В этот свой молчаливый разговор с отцом он не мог посвятить Киру. Зачем? У нее свой отец и своя любовь к нему, ей хочется, чтобы ни один волосок не упал с головы Юрия Михайловича. Чего еще требовать от дочери? А вот сам Алтунин должен быть объективнее.

Спасибо тебе, Юрий Михайлович Самарин, за все, что ты сделал для родного завода.. Однако для новых дерзаний с твоими устарелыми представлениями ты уже не годишься. И не вправе ты осуждать Сергея Алтунина за то, что тот продолжает свою, алтунинскую линию. Сергей хочет поработать и за своего отца. Поработать так, как не работал никогда. Гибель отца - своеобразная отправная точка в жизни Сергея. Он убежден, что каждый его поступок должен что-то прибавлять к торжеству того дела, за которое отдал свою жизнь отец.

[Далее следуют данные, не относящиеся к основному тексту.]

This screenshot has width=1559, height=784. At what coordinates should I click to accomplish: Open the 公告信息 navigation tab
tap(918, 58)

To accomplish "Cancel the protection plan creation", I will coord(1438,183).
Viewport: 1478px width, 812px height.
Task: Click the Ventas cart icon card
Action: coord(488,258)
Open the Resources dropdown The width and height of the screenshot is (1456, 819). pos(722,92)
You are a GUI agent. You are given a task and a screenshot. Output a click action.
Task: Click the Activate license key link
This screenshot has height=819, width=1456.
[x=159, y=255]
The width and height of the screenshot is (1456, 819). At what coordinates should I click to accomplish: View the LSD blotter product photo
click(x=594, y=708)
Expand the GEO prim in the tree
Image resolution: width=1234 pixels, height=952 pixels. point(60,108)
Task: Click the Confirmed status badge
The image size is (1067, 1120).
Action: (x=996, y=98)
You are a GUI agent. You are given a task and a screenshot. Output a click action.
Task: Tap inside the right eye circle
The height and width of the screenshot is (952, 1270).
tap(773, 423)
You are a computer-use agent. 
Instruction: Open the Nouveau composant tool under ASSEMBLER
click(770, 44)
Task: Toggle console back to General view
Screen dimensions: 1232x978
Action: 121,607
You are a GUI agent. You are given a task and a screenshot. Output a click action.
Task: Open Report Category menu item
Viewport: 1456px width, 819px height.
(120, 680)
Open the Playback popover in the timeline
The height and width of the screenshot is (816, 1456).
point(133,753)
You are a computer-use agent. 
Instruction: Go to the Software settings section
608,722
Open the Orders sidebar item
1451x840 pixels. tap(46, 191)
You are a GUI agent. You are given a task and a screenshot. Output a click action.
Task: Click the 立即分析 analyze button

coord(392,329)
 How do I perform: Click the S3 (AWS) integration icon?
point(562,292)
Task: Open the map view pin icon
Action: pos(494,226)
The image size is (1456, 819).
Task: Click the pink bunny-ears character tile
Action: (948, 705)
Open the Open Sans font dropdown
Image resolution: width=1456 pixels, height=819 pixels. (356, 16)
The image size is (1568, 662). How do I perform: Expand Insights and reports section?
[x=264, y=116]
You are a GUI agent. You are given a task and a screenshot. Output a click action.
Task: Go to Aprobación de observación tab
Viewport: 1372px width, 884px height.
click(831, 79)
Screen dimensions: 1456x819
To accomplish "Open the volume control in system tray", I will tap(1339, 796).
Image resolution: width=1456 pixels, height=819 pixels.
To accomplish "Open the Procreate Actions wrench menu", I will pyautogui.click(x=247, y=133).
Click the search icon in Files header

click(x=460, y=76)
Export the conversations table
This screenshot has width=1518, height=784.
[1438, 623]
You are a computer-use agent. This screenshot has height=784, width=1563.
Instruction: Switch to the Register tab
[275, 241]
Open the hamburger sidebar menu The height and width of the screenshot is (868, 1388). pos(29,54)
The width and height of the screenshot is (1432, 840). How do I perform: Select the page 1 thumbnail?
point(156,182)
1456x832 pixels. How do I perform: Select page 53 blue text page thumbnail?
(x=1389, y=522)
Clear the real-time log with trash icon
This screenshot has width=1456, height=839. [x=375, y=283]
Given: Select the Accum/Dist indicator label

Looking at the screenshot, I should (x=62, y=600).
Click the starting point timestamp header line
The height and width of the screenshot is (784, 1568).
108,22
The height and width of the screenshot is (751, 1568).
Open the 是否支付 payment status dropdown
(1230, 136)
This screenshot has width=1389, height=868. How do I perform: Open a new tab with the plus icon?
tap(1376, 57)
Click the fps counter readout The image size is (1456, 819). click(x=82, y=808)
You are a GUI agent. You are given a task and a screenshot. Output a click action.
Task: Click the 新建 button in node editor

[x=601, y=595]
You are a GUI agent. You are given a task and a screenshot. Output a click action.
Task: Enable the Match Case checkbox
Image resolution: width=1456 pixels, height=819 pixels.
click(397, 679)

Когда человек остается один на один с собой, такие рассуждения не кажутся высокопарными. В них предельное выражение его сущности...

Последняя размолвка с Кирой заставила Алтунина крепко задуматься и кое-что переоценить.

Нет, Кира не жестока к нему. Ее резкие, беспощадные слова продиктованы иным чувством. Она стремится вернуть Сергея на путь истины, с которого, как ей кажется, он начал сбиваться. Вообразил, видите ли, что все делает для других, для своего цеха, для завода! Как будто бы другие, такие же члены партии, тот же Клёников, или Голчин, или Силантьев, стараются не для завода, а для себя... И для кого старался Юрий Михайлович Самарин? Может быть, здоровье он потерял ради каких-то личных выгод? Откуда у Алтунина это высокомерие?.. Как бы там ни называлась эта его комиссия, но факт остается фактом: он якобы поймал Самарина за руку и хочет публично на заводской конференции ткнуть старика носом в какие-то сомнительные недостатки, предать всю его долгую и многотрудную работу в кузнечном цехе осуждению и позору. Пудалов прав: порядочные люди так не поступают, даже если бы речь шла не об отце твоей жены.